Endogenous YAP and Runx2 proteins interact in vivo and co-localize in situ in osseous cells. (A) Endogenous Runx2 was immunoprecipitated from ROS 17/2.8 cells with a rabbit polyclonal antibody (1:2000) raised against the Runx2 C-terminus (Zhang et al, 2000). A rabbit polyclonal antibody was used to detect endogenous YAP (top panel). Normal goat IgG was used as a control. The middle panel shows efficient immunoprecipitation of endogenous Runx2. The bottom panel shows the expression of endogenous YAP in ROS 17/2.8 cells (20% of total input). (B) In situ immunofluorescence of whole cell (WC) and nuclear matrix-intermediate filament (NM-IF) preparations was performed to assess the nucleo-cytoplasmic distribution and subnuclear localization of endogenous YAP in nonosseous (HeLa) and osseous (ROS 17/2.8) cells.

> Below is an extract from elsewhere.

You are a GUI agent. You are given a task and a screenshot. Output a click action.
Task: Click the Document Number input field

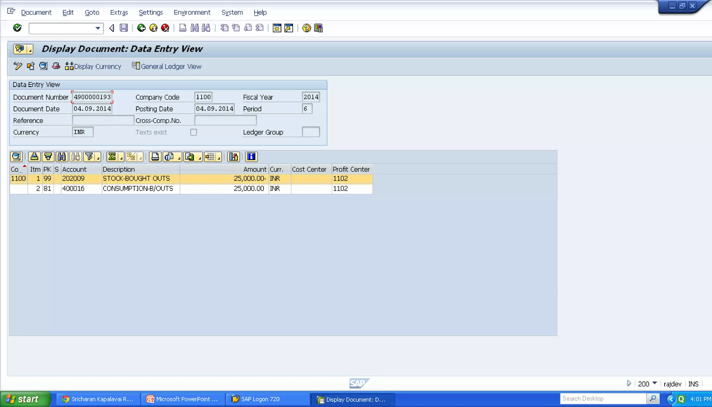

YAP is predominantly nuclear in both HeLa and ROS 17/2.8 cells (top panels), but is only associated with the nuclear matrix ROS 17/2.8 cells (bottom panels). (C) Same as (B), using deconvoluted images. The merged image reveals that endogenous YAP resides in Runx2 containing subnuclear foci in ROS 17/2.8 cells (bar=10 μm).